TEXTAUSZUG:
•••••

Aufgrund des Interviews, das Niki Glattauer selber vorbereitet hat, und der anschließend an seinen Suizid erfolgten medialen Berichterstattung haben wir in den letzten 12 Tagen mehrfach die Gelegenheit gehabt, vom Thema „Assistierter Suizid“ zu hören bzw. zu lesen. Entsprechende Links sind unten angeführt.
Die Berichterstattung ist jeweils geprägt von dem persönlichen Hintergrund der Verfasser. So wie bei anderen Themen divergieren die Meinungen teilweise sehr stark.
Zuallererst möchten wir als Vertreter und Vertreterinnen der Ärzteforen für das Leben unser Bedauern zum Ausdruck bringen, dass Niki Glattauer offenbar keine andere Möglichkeit für sein Lebensende gesehen hat als den Suizid. Warum er den Weg über die Öffentlichkeit gewählt hat bzw. was er damit bezweckte, wird unklar bleiben.

•••••

AUFGABEN:
(1) Beantworte drei Fragen zum Textauszug:
(a) Wer hat das Interview vorbereitet?
(b) Wodurch ist die Berichterstattung jeweils geprägt?
(c) Als Vertreter und Vertreterinnen welcher Vereinigung bringen die Verfasser ihr Bedauern zum Ausdruck?
(2) Entnimm dem Textauszug wortgetreu alles von „Zuallererst möchten wir“ bis hinunter zu „wird unklar bleiben.“.
(3) Fasse den Textauszug in zwei Sätzen zusammen.
Die Zeilen des Datensatzes werden hier nicht benötigt.

DATENSATZINHALT:
•••••

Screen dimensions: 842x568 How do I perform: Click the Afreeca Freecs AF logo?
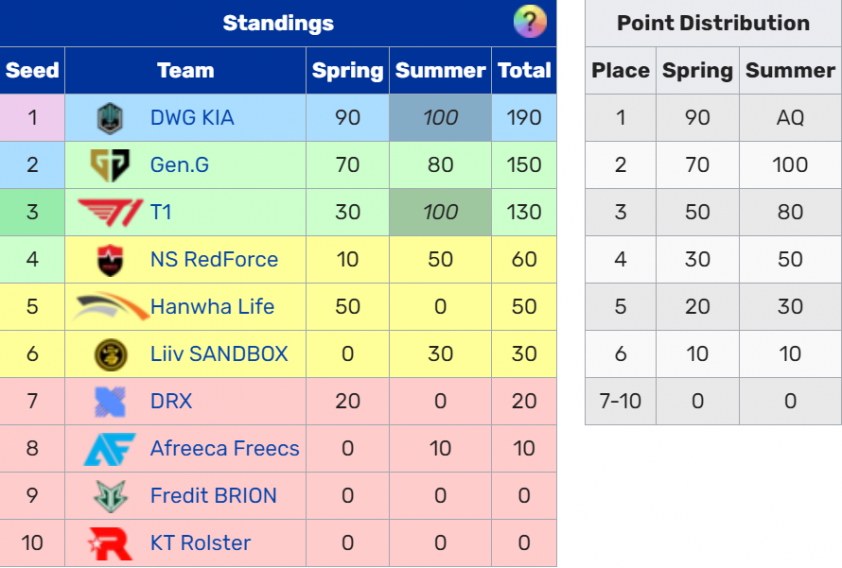pos(110,449)
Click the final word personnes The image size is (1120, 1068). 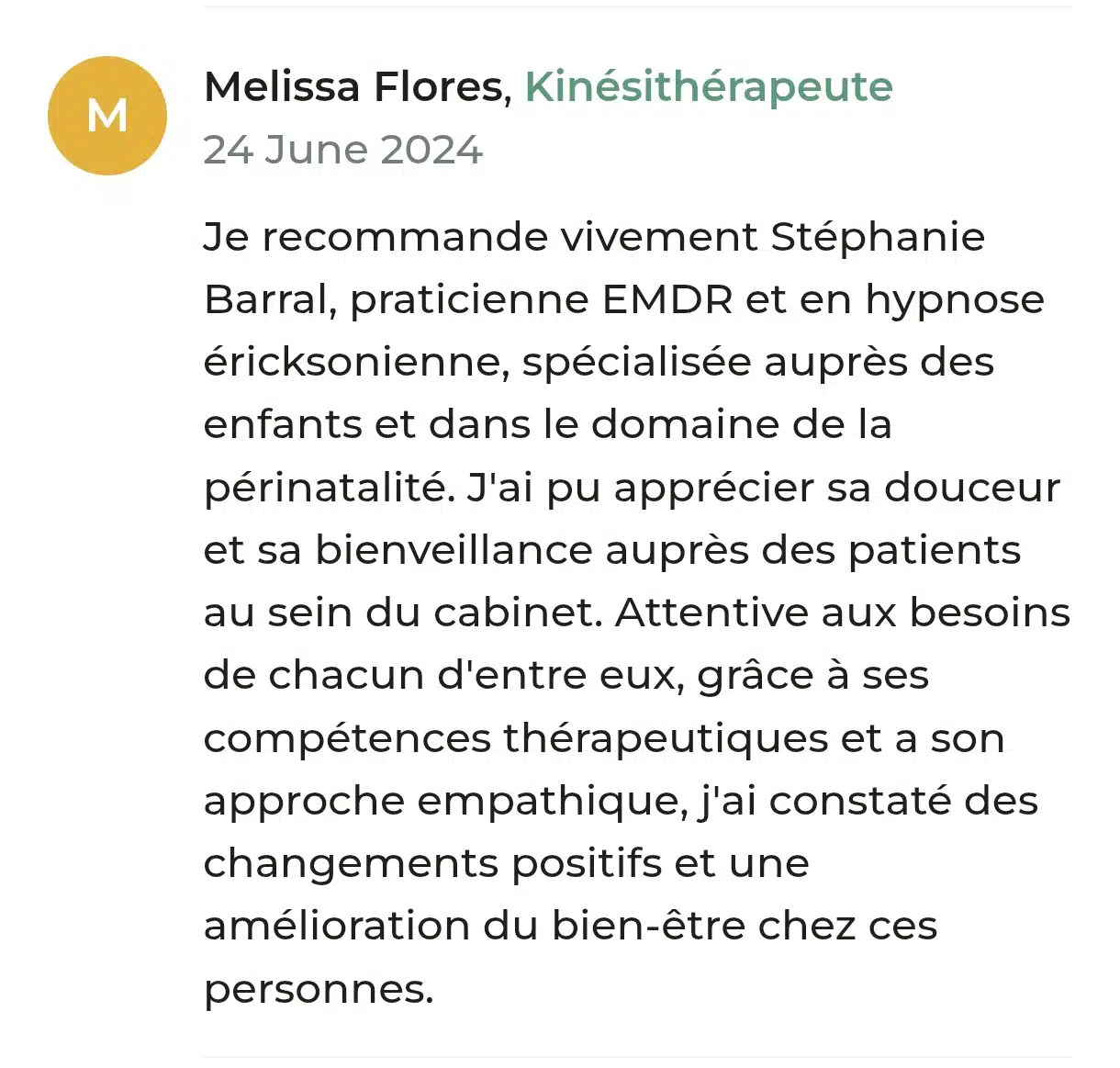point(318,989)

•••••

LÖSUNGEN:
(1)
(a) Niki Glattauer selbst.
(b) Vom persönlichen Hintergrund der Verfasser.
(c) Der Ärzteforen für das Leben.

(2)
Zuallererst möchten wir als Vertreter und Vertreterinnen der Ärzteforen für das Leben unser Bedauern zum Ausdruck bringen, dass Niki Glattauer offenbar keine andere Möglichkeit für sein Lebensende gesehen hat als den Suizid. Warum er den Weg über die Öffentlichkeit gewählt hat bzw. was er damit bezweckte, wird unklar bleiben.

(3) Nach dem von Niki Glattauer selbst vorbereiteten Interview und der Berichterstattung über seinen Suizid war in den letzten 12 Tagen mehrfach vom assistierten Suizid zu hören und zu lesen, wobei die Meinungen je nach persönlichem Hintergrund der Verfasser teils sehr stark auseinandergehen. Die Ärzteforen für das Leben bedauern, dass er offenbar keine andere Möglichkeit als den Suizid sah, und halten fest, dass unklar bleiben wird, warum er den Weg über die Öffentlichkeit wählte.